The victim was reportedly rushed to a nearby hospital for treatment, but the New Dawn later gathered that he is on critical list at the C. B. Dumbar Hospital in Gbarnga. Commercial motorcyclists in Gbarnga went on the rampage after the news broke that one of their colleagues has been stabbed by an AFL soldier that couldn't be identified.
The angry cyclists mounted road blocks in protest at the Gbarnga Iron Gate, entrance to the city, preventing vehicles from entering or leaving in solidarity with their colleague for the incident.
Our reporter covering the Vision 2030 conference detailed that the motorcyclist took the fiance of the AFL soldier to the Camp Tubman Military Barrack on the outskirt of Gbarnga for a fare of LD$30, but upon arrival there, she handed the rider LD$20.

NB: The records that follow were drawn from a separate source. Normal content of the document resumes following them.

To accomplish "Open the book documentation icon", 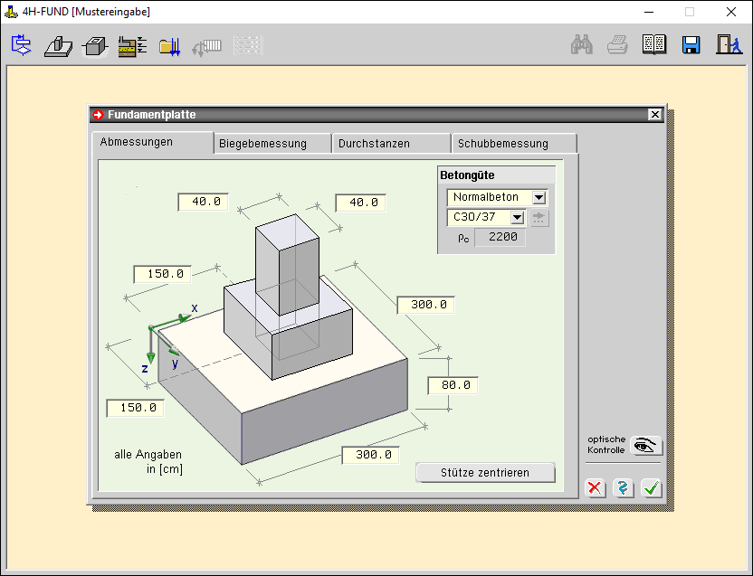I will click(x=654, y=45).
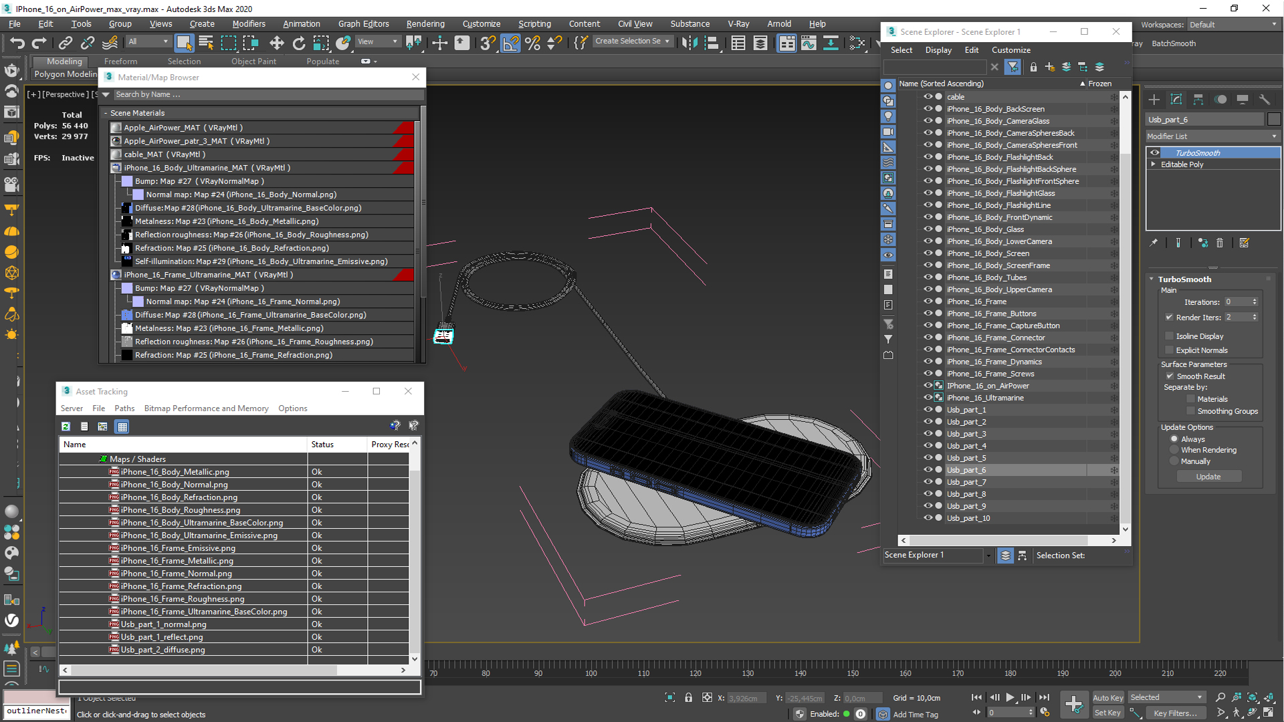Image resolution: width=1284 pixels, height=722 pixels.
Task: Expand the Editable Poly modifier
Action: pyautogui.click(x=1154, y=164)
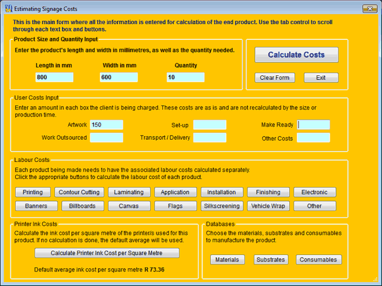
Task: Select the Set-up cost input
Action: tap(210, 125)
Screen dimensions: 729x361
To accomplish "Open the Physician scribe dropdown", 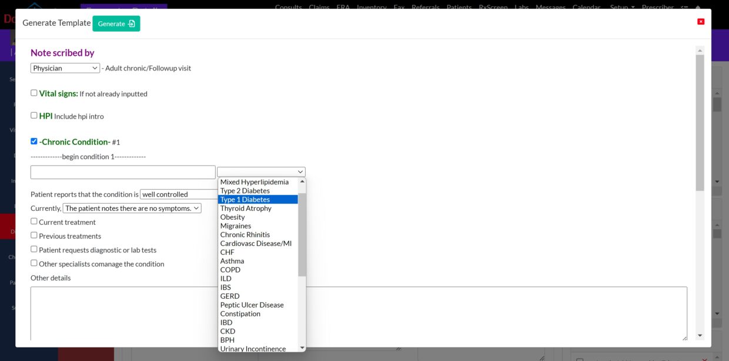I will click(65, 68).
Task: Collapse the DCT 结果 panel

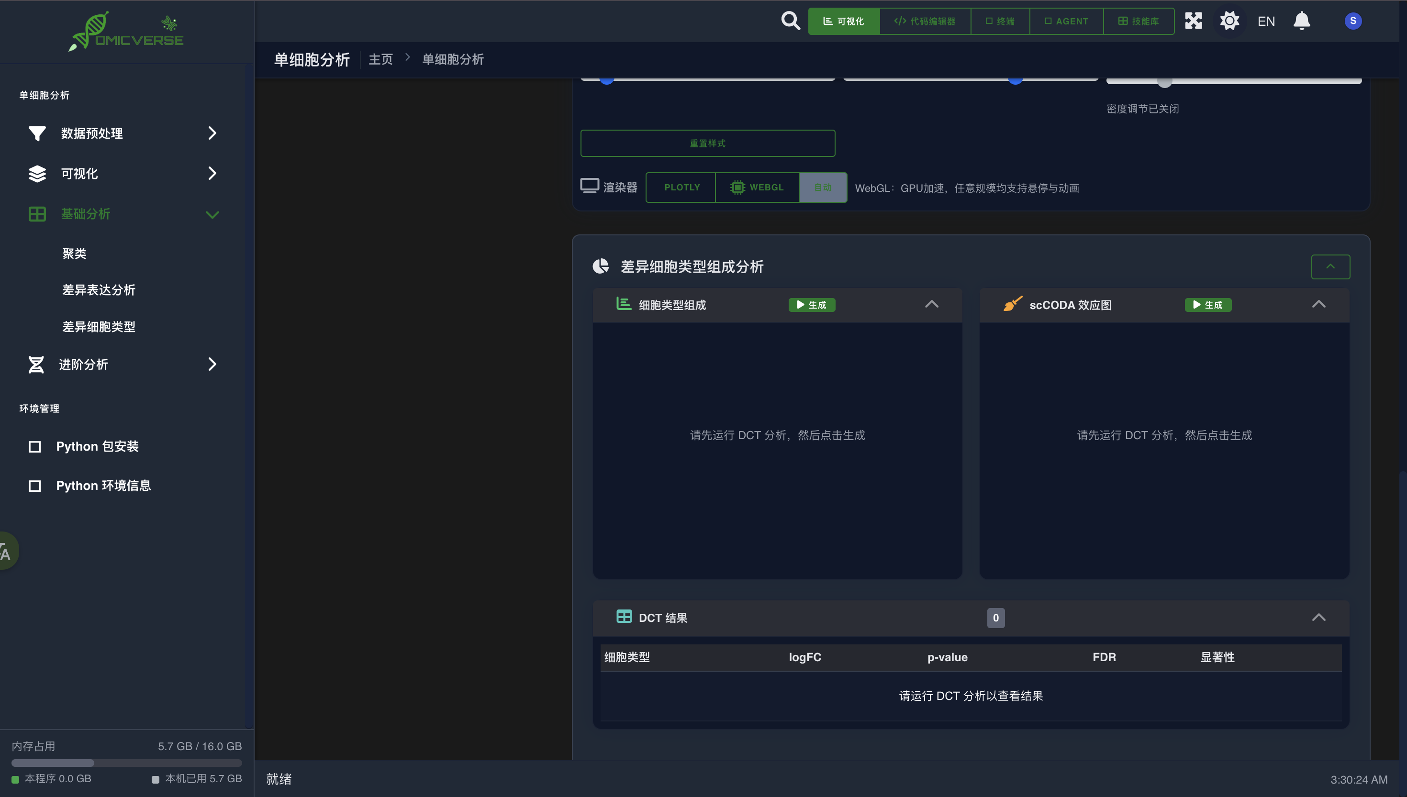Action: tap(1318, 617)
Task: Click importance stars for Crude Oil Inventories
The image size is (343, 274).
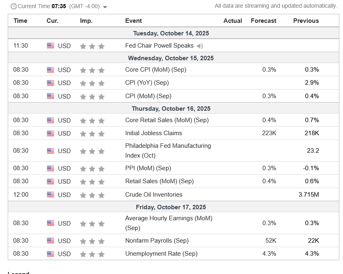Action: 92,195
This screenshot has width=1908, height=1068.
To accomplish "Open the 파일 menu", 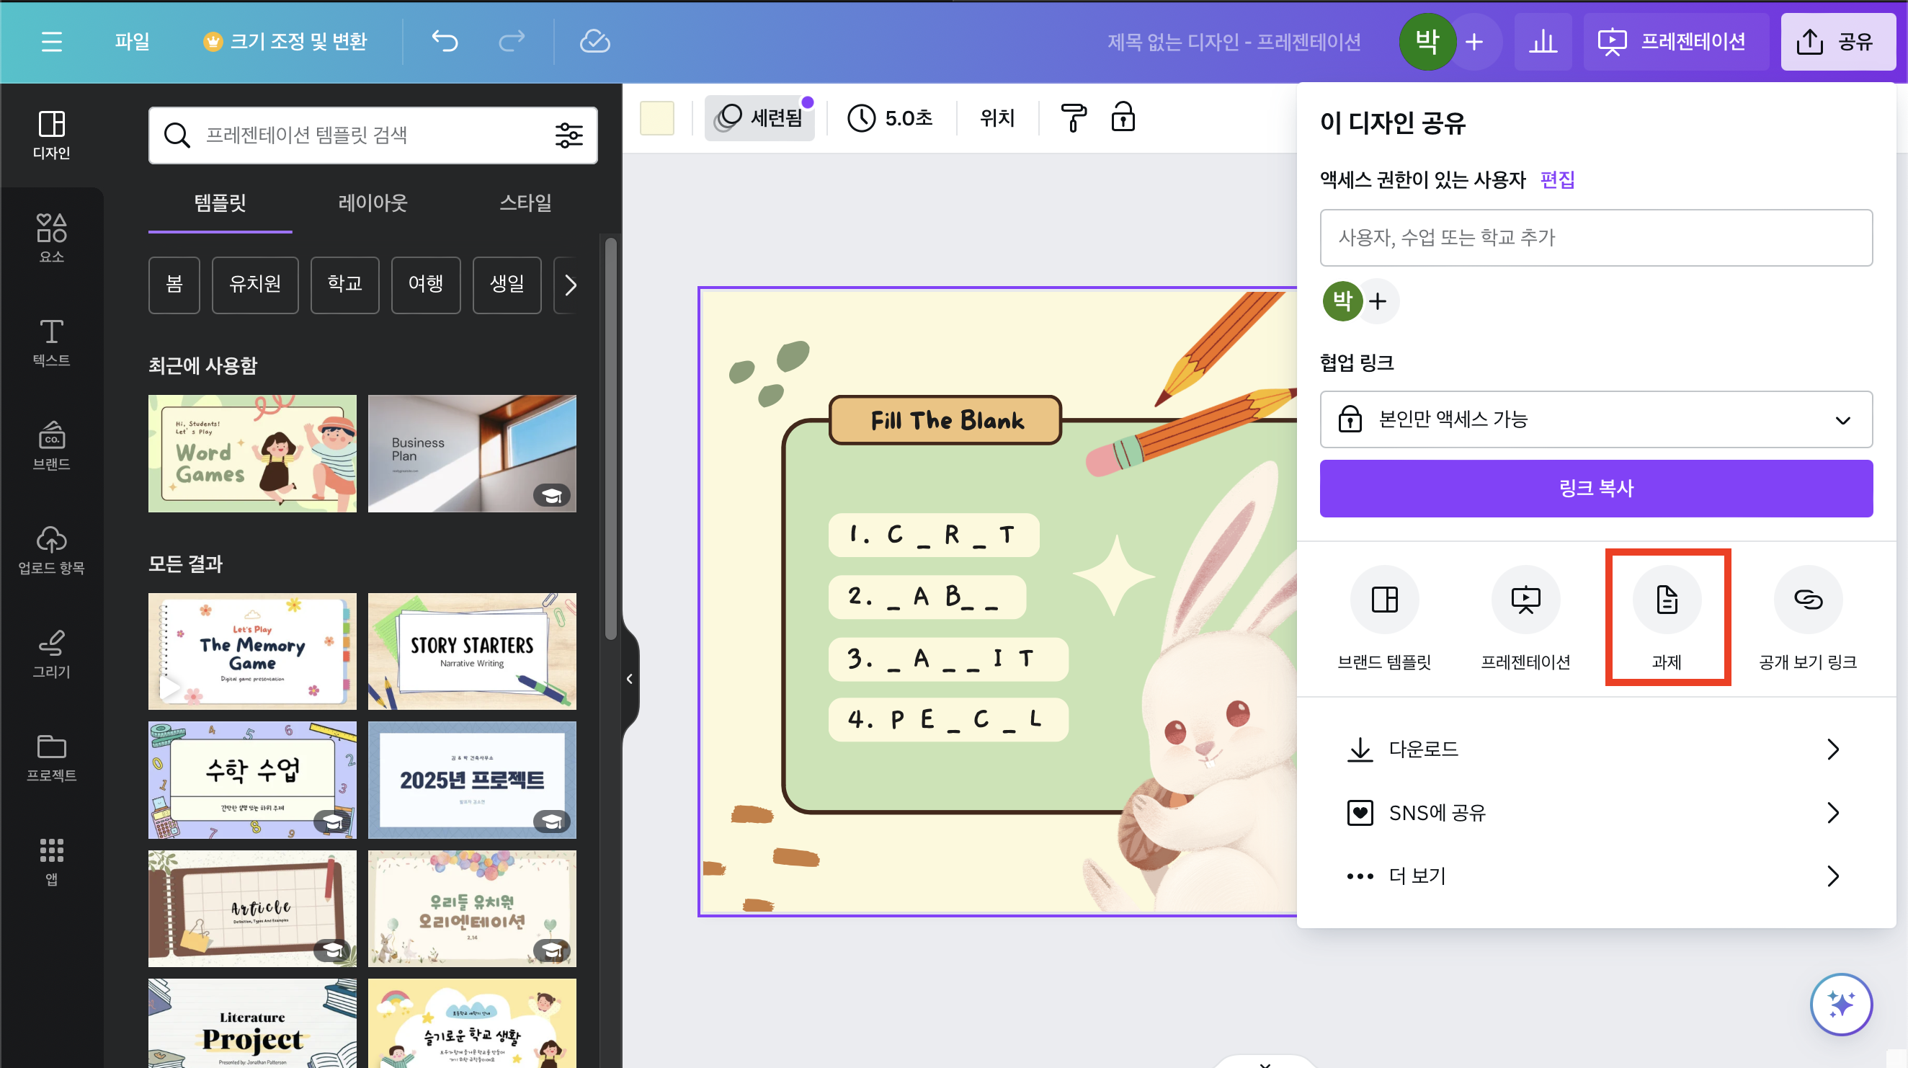I will click(132, 41).
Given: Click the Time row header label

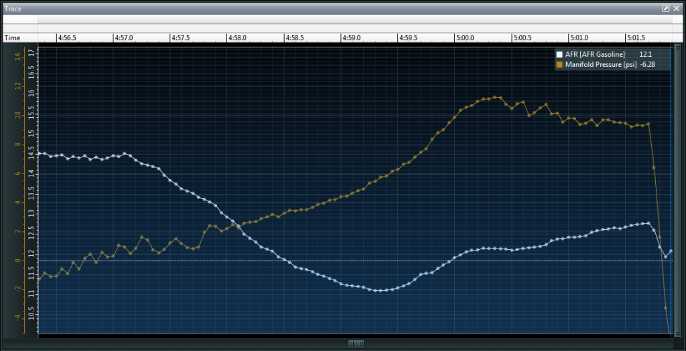Looking at the screenshot, I should coord(12,38).
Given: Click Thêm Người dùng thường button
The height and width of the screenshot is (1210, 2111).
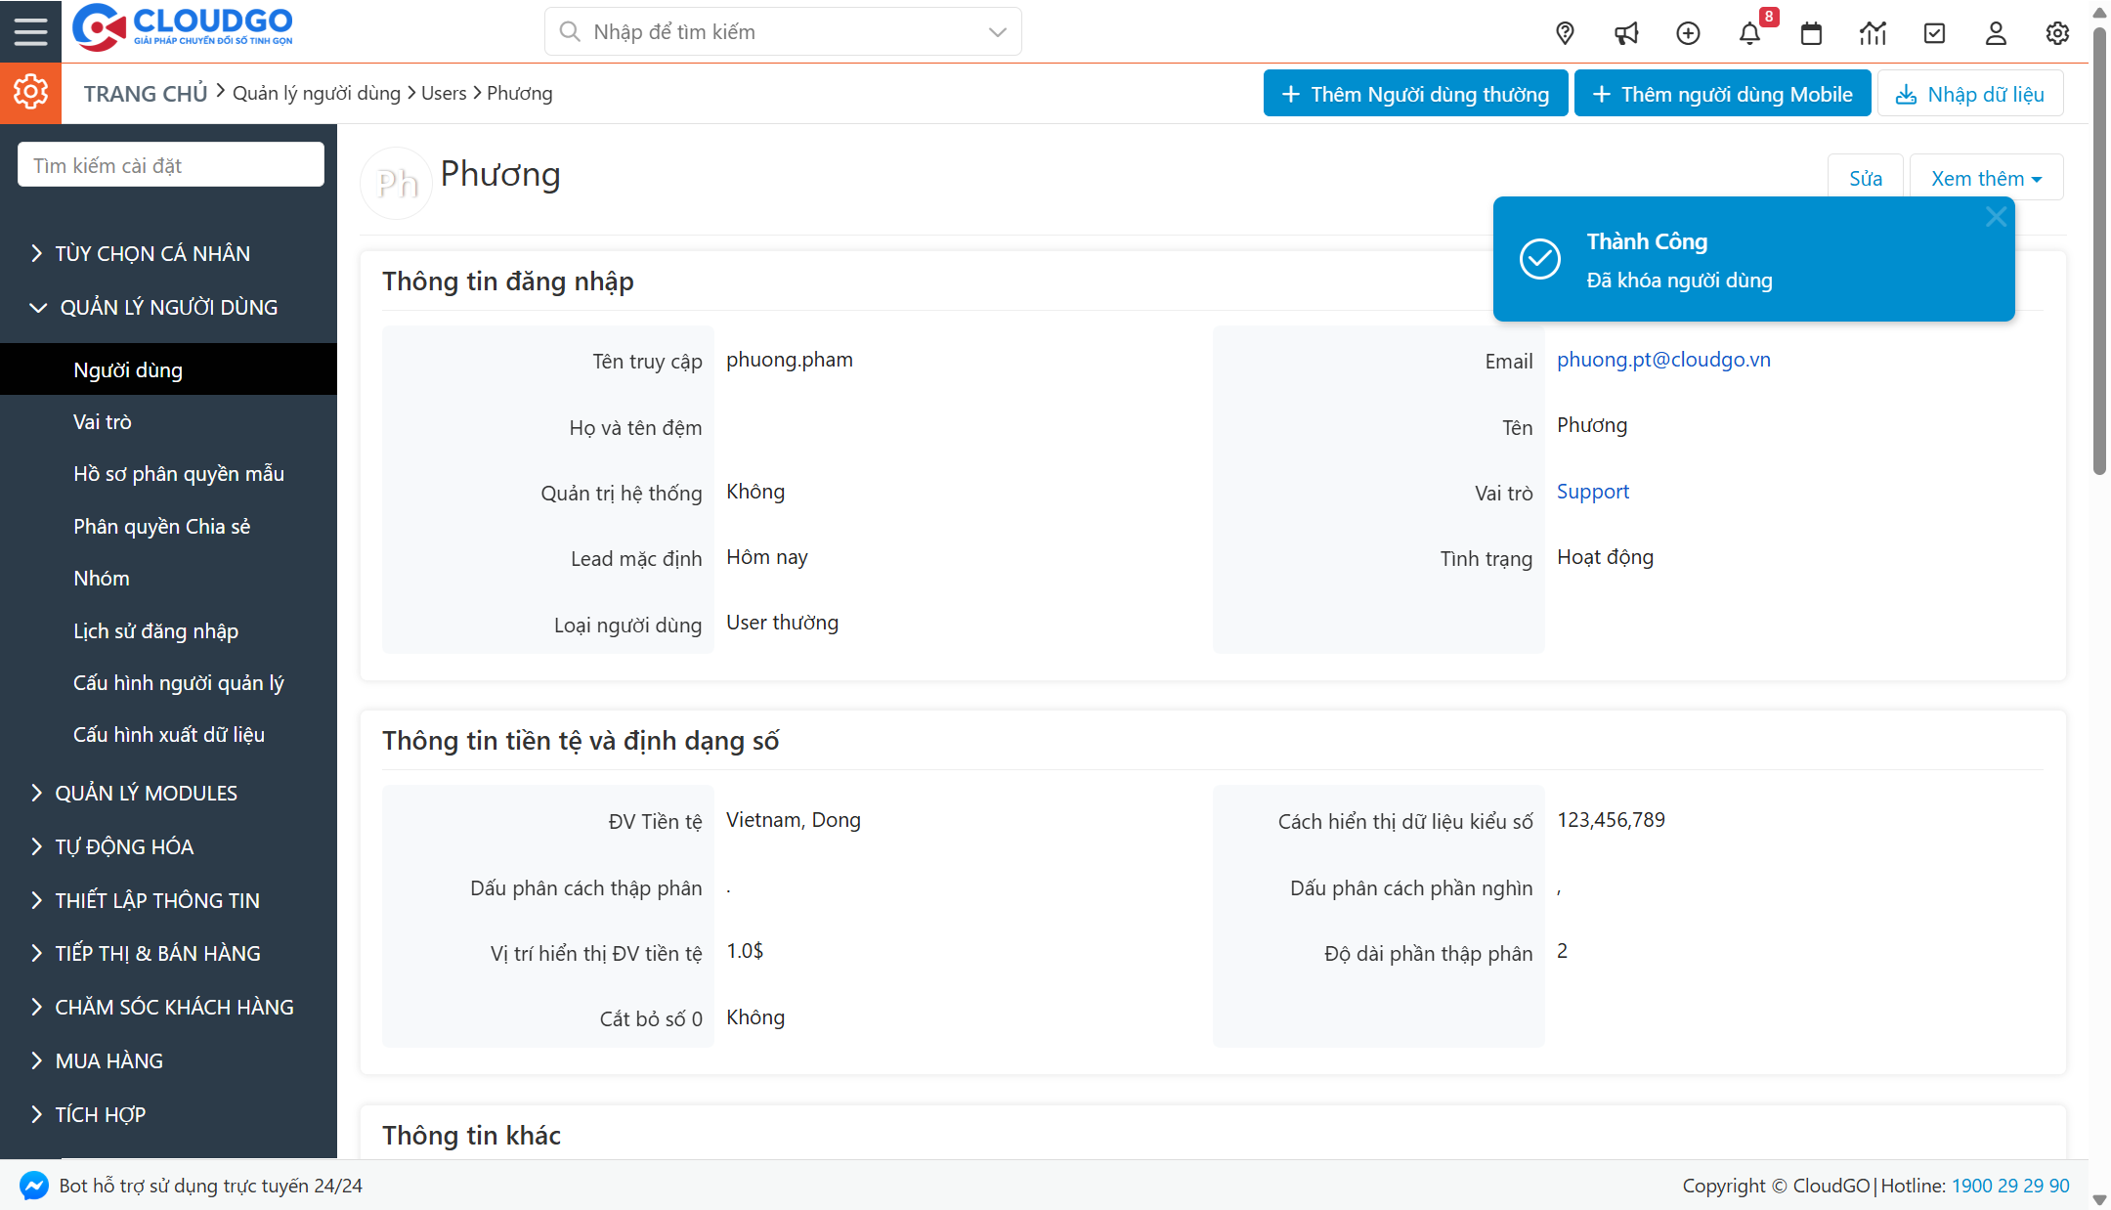Looking at the screenshot, I should [x=1415, y=94].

Attempt by the motorcyclist to inquire for the balance LD$10, was greeted with angry response from the girl, which resulted to a bitter argument between the two.
The harsh exchanges lasted for a while near the barrack when the girl called her boyfriend (the AFL soldier), who came and joined the quarrel and subsequently stabbed the motorcyclist in the chest. After the incident, motorcyclists were seen burning tires and erecting roadblocks in the city.
As the tension intensified near the Iron Gate, the Liberia National Police 102, Abraham Kromah, who was providing security for President Ellen Johnson-Sirleaf and her entourage at the Gbarnga conference, immediately dispatched a team of officers of the Police Support Unit at the city entrance to put the situation under control.
The New Dawn also observed that the United Nations Special Representative of the Secretary General (SRSG) here, who was also on her way to Gbarnga to attend the closing ceremony of the Vision 2030 conference, was constrained to return to Monrovia because her convoy couldn't pass through the Iron Gate, already besieged by angry commercial motorcyclists.
The 102 of the Liberia National Police Kromah however told this paper later that the situation has been brought under control, but he could not reveal the name of the AFL soldier, who allegedly committed the act. The police has meanwhile assured that investigation was ongoing and that authorities of the army would take all necessary steps to ensure justice.
The Ministry of National Defense spokesperson in Monrovia, Assistant Minister David Dahn, told a local radio station Wednesday immediately following the incident that appropriate action would be taken to address the matter.